# How long has your tank gone without feeding?



## drhank (Aug 3, 2009)

I'm going to be out of town for about 5 days for my daughters wedding. Do you think I'll have any problem with my reef if I don't feed for that long? Also, how long have you left your reef without feeding and not had any problems?


----------



## Jakub (Nov 26, 2009)

According to friends, if you feed your fish 2-3 times a day every day they will be just fine for 3 days. 5 may be pushing it.


----------



## scribbles (Nov 1, 2009)

Are you worried about the invert's or your fish? for the fish just grab an auto feeder.

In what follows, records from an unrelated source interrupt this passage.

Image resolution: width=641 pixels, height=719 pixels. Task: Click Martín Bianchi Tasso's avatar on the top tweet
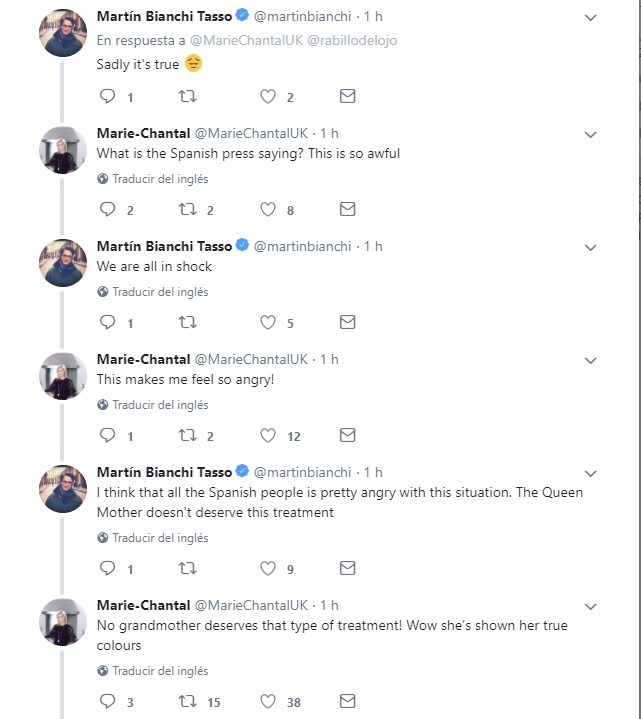tap(63, 35)
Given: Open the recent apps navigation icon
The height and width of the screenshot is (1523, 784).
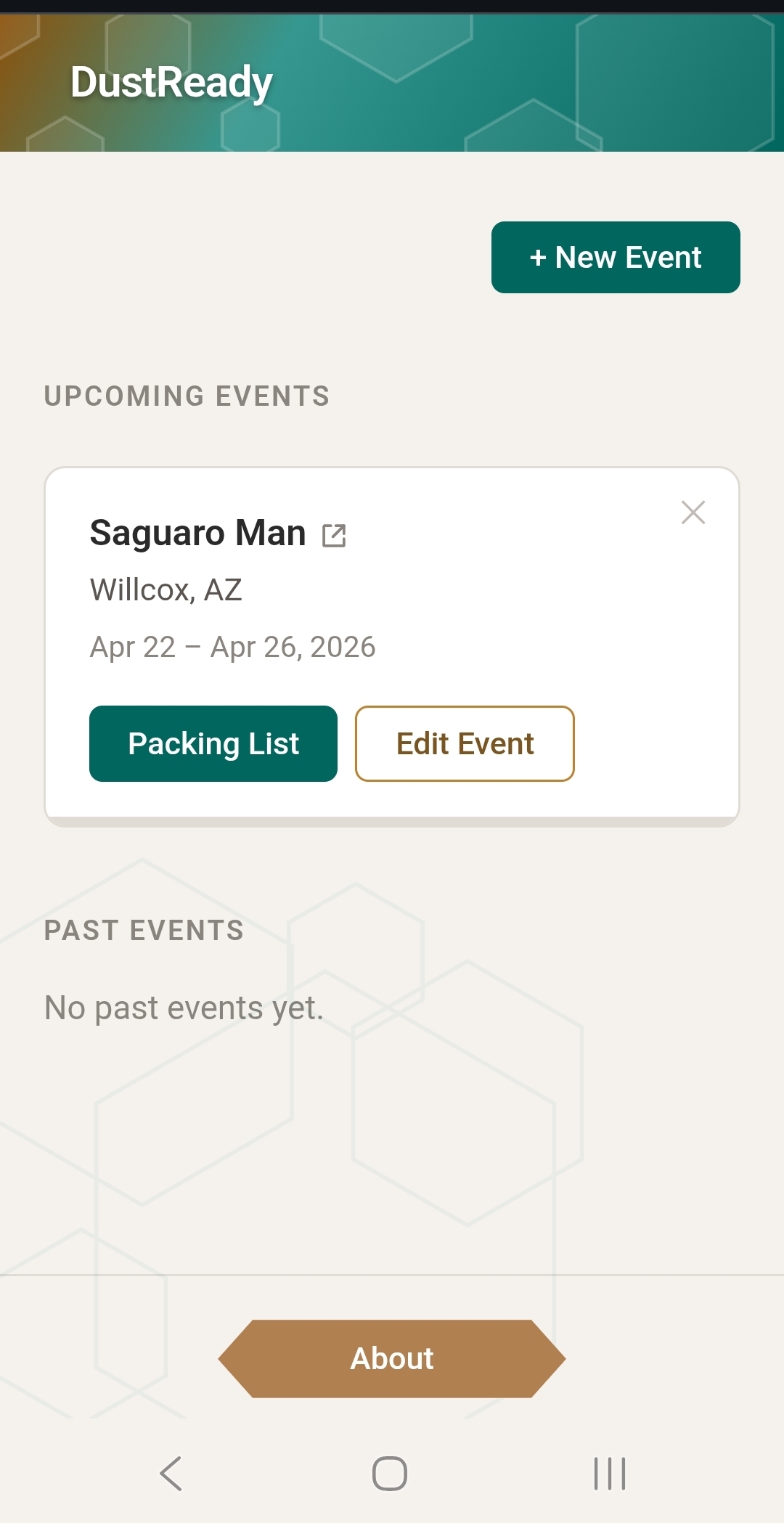Looking at the screenshot, I should pyautogui.click(x=610, y=1474).
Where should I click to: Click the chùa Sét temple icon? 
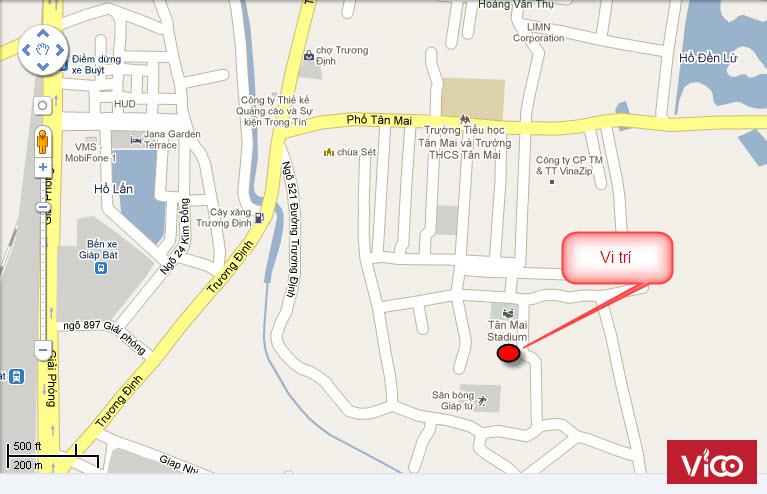pos(329,152)
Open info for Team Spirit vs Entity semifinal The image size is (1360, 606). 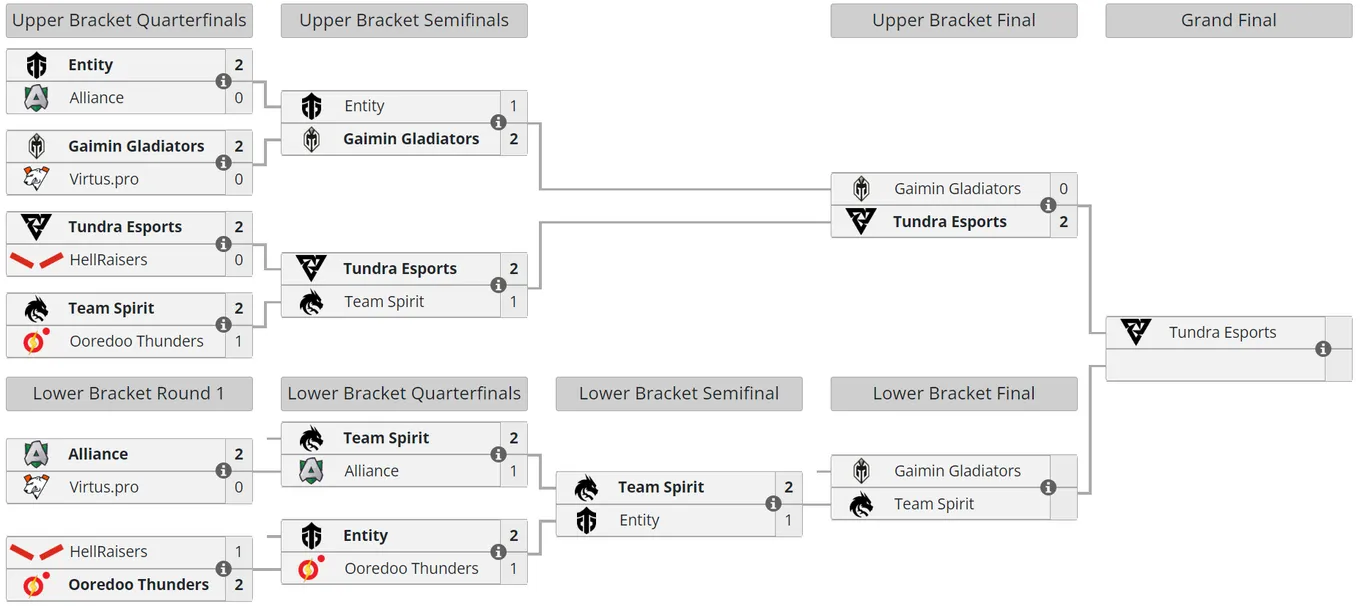pyautogui.click(x=773, y=503)
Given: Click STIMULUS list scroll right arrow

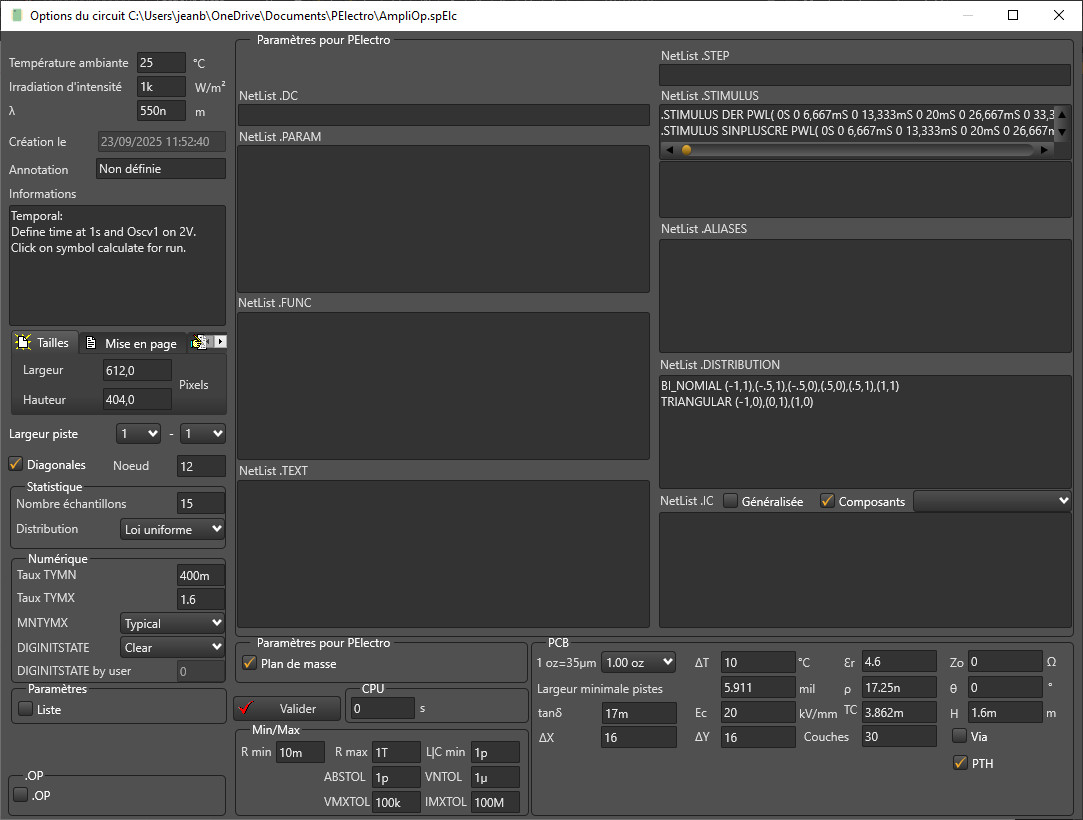Looking at the screenshot, I should coord(1045,150).
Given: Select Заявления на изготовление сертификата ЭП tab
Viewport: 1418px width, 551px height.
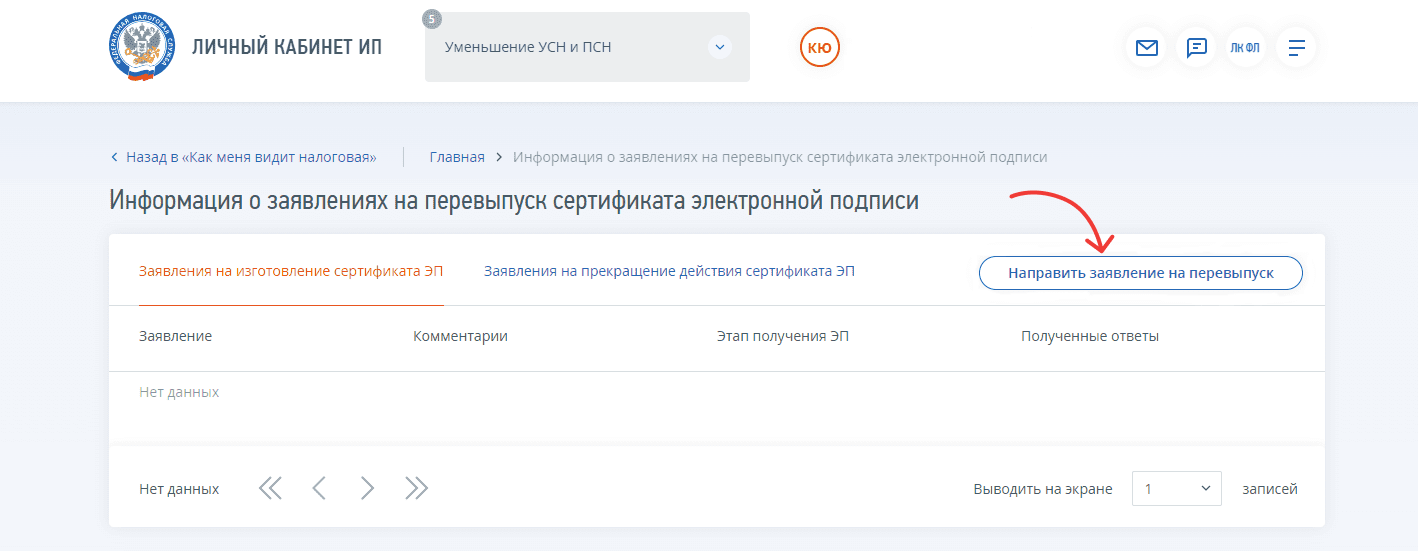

Invert's i think will be ok.


----------



## beaslbob (May 29, 2009)

2 weeks.


----------



## beaslbob (May 29, 2009)

beaslbob said:


> 2 weeks.


Oh yea, but that was before I added the sump. 

IMHO the sump will run dry and cause more problems in 5 days then the lack of food for 5 days.


my .02


----------



## joejoe1055 (Nov 23, 2009)

i just don't trust auto feeders


----------



## phil_pl (Apr 10, 2009)

i like to just keep mine on a regular schedule so i had someone come to my house to feed when i went on vacation, i have seen aggression problems due to lack of feeding so i dont like to miss a day


----------